Investors have also been quite generous in writing checks to startup companies last year.

Overall, nearly $69 billion was allocated to Series A and B companies in 2025, an increase of approximately 5% year-over-year. Funding peaked in the fourth quarter, with $21.6 billion dedicated to early-stage deals.

In the fourth quarter, some of the largest deals included a $700 million Series B for an identity security provider. Savynt and a $600 million Series B for an AI robotics startup Physical Intelligence.

Seed

Seed-stage investors were also not left out in 2025, investing approximately $20.4 billion in reported funding rounds for the most nascent startups. However, this is a slight decrease compared to 2024, when known investments had increased by around 9%.

The number of deals also declined last year, reaching a low in the fourth quarter, with just over 1,300 seed fundings reported. (As always, we expect this total to increase a bit over time as more transactions are entered into the dataset.)

Of course, the idea that seed cycle means small is now an outdated concept. This was evident in the fourth quarter, which saw several high-profile startup deals, including $475 million in funding for Unconventional AIwhich focuses on energy-efficient AI computing.

Outings

2025 and Q4 have also been reasonably active periods for significant exits of the IPO and M&A varieties.

IPO: For IPOs, the fourth quarter closed out the year with some big debuts, including that of the electric plane maker. Beta Technologies and corporate travel and spending platform Navan. For the year as a whole, the biggest IPOs were from the AI ​​infrastructure provider. Basic weave and design software platform Figma.

Mergers and acquisitions: It was also a year full of significant M&A transactions. The greatest of them was Googlethe planned purchase of Ace for $32 billion, announced in March.

Most of the notable deals took place in the fourth quarter. The most important of them was NvidiaDecember deal to acquire assets of AI inference chip developer Groq in a transaction that would have estimated to 20 billion dollars.

Furthermore, Trump Media and Technology announced in December its intention to merge with the merger company TAE Technologies in a transaction estimated at $6 billion.
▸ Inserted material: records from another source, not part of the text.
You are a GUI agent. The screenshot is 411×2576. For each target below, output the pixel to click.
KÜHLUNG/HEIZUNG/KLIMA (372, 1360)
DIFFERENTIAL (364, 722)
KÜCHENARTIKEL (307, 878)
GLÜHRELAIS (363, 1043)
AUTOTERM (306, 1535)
And Palo Alto Networks bought Chronospherea provider of data observability tools, for $3.35 billion.

Indicators do not point to a slowdown

There is little in the 2025 and fourth quarter data to suggest a slowdown ahead. In particular, the year ended on a positive note both for major tours, particularly at the start of the phase, and for large releases.

Yes, there is a lot of talk about an AI bubble. But for now, investors seem comfortable enough backing subsequent rounds for hot companies at ever-higher valuations and exit markets appear accommodating. Generally speaking, the trend is still upwards.

Related reading:

Illustration: Dom Guzman

Stay up to date on recent funding rounds, acquisitions and more with the Crunchbase Daily.